|
|
|
|
|
by porridgeraisin
8 days ago
|
|
I said slightly lower, I meant it. It's virtually impossible to sample a trajectory that is really really low probability (say, by smoothening the distribution before sampling) without incurring crazy amounts of noise. And only when you sample it, can you reward it and do the update. Again, no one is saying models can't improve beyond the internet i.e data distribution!
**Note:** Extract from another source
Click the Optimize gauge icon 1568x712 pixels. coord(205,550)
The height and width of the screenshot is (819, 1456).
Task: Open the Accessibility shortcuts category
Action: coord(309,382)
They clearly can. The claim is that RL without real exploration cannot exceed the base models distribution, which by virtue of SGD _does_ generalize. And also, it doesn't mean it's not useful. Improving sample efficiency and making something that happens 1 in 15 times happen 1 in 1.2 times is insanely useful and is what has enabled the kind of coding agents we have today. Sutton, especially, I doubt has a misconception about this :) > pass@k Yeah, AFK now. But it's a well researched thing. You can look for more, but here's one off the top of my head: https://openreview.net/forum?id=4OsgYD7em5 The original deepseek paper also had the result, i.e the paper that first got famous for using grpo as a method that works for LLMs. A side result in one of these papers I forget which one, is that the base model converges in performance with the RLd one at high k. |
|
So perhaps the right framing of your/Sutton's claim is: RL can upweight low-probability (p) but correct outputs, but there is a limit to how small p can be, and it is on the order of 1 in a 100 or 1 in a 1000. Implicitly there must be some crossover point where you would call this discovery/creativity if it works for sufficiently small p right? Eg if RL can upweight a correct but 1 in a trillion output to 1 in 5, that's got to count as discovery given that all possible sequences are technically "in the distribution"?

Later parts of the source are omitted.